Role of oxidized low density lipoprotein in calcium homeostasis in vascular smooth muscle cells
MetadataShow full item record
Low density lipoprotein (LDL) is an important risk factor for atherosclerotic disease. LDL may be oxidized (oxLDL) by free radicals in a lipid and an aqueous environment. OxLDL plays an important role in atherosclerosis, possibly by altering Ca2+ within vascular smooth muscle cells (VSMC). Acute exposure of VSMC to oxLDL immediately increased [Ca2+] i through an IP3 mediated pathway. However, atherosclerosis is a gradual process in which VSMCs are more likely exposed to low concentrations of oxLDL over extended periods of time rather than acute exposures. It is very possible, therefore, that lower [oxLDL] and longer exposure times may induce a very different response with regard to regulation of [Ca2+ ]i.
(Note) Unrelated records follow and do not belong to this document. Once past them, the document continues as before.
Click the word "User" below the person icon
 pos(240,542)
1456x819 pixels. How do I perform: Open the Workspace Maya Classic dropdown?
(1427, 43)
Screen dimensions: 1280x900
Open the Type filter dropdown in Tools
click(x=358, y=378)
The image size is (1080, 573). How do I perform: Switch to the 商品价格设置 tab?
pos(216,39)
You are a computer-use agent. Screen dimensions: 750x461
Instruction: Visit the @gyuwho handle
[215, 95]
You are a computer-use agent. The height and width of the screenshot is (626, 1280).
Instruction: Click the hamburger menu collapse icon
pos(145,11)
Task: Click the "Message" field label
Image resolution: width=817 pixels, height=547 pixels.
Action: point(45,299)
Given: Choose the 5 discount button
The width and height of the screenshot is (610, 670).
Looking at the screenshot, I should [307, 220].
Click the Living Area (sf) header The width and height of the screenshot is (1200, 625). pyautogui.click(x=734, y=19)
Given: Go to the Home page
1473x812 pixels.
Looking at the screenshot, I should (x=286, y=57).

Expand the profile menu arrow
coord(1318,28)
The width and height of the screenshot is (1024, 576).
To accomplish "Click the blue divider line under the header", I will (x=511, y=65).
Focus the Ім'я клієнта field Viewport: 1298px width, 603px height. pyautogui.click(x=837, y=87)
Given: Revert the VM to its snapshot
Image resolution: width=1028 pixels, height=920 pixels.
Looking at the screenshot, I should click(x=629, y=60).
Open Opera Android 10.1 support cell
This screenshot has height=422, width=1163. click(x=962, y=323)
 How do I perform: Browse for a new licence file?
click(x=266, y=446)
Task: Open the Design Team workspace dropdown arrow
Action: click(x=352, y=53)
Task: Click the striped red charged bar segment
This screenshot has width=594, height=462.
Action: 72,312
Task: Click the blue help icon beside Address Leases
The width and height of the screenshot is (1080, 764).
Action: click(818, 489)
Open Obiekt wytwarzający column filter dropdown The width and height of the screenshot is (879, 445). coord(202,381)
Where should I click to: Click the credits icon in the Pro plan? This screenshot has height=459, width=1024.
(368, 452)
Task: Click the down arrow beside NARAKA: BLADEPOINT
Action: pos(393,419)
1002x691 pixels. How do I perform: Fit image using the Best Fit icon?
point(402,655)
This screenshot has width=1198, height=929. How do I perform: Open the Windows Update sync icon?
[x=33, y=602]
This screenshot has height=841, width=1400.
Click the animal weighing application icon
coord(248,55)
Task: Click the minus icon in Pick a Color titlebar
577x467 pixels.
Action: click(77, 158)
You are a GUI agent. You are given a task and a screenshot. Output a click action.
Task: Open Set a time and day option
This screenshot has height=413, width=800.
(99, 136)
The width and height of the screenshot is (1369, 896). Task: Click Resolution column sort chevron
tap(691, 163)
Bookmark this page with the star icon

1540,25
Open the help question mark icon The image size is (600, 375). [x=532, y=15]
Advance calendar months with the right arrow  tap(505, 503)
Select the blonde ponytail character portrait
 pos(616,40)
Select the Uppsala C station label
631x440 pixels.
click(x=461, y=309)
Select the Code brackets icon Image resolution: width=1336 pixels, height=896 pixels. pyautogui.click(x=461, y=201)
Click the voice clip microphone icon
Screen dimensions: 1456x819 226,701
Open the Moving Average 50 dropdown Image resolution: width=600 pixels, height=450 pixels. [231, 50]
VSMC incubated with oxLDL (0.001-0.025 mg/ml) for up to 6 days significantly decreased [Ca2+]i transients in response to a variety of inotropic agents. OxLDL did not have a cytotoxic effect. Therefore, we hypothesized that a disruption in the IP 3 or ryanodine dependent release of SR Ca2+ may be the mechanism responsible for this effect. As detected by immunocytochemical analysis chronic exposure of VSMC to oxLDL induced a depression in the density of both IP3 and ryanodine receptors. This trend was also observed in aortic sections from rabbits maintained on a high cholesterol diet. Similar treatment conditions significantly increased the total SERCA2 ATPase content. At higher [oxLDL], we observed a significant loss of myosin and actin as the cell phenotype changed. In addition, these proteins formed giant aggregates which appeared to be in the process of being expelled from the cell. Our data demonstrate, therefore, that the change in Ca2+i is very different depending upon prior exposure of VSMC to oxLDL. The two effects of oxLDL on Ca2+i may play very different but equally important pathogenic roles in atherosclerosis. The acute effects may play an important pathogenic role in the initial atherosclerotic process, the chronic effects of oxLDL may provide a mechanism for the altered vascular tone during atherosclerosis. Furthermore, the process of transforming VSMC into foam cell morphology involves an unusual extrusion mechanism for contractile proteins which was dependent upon oxidation products within the LDL.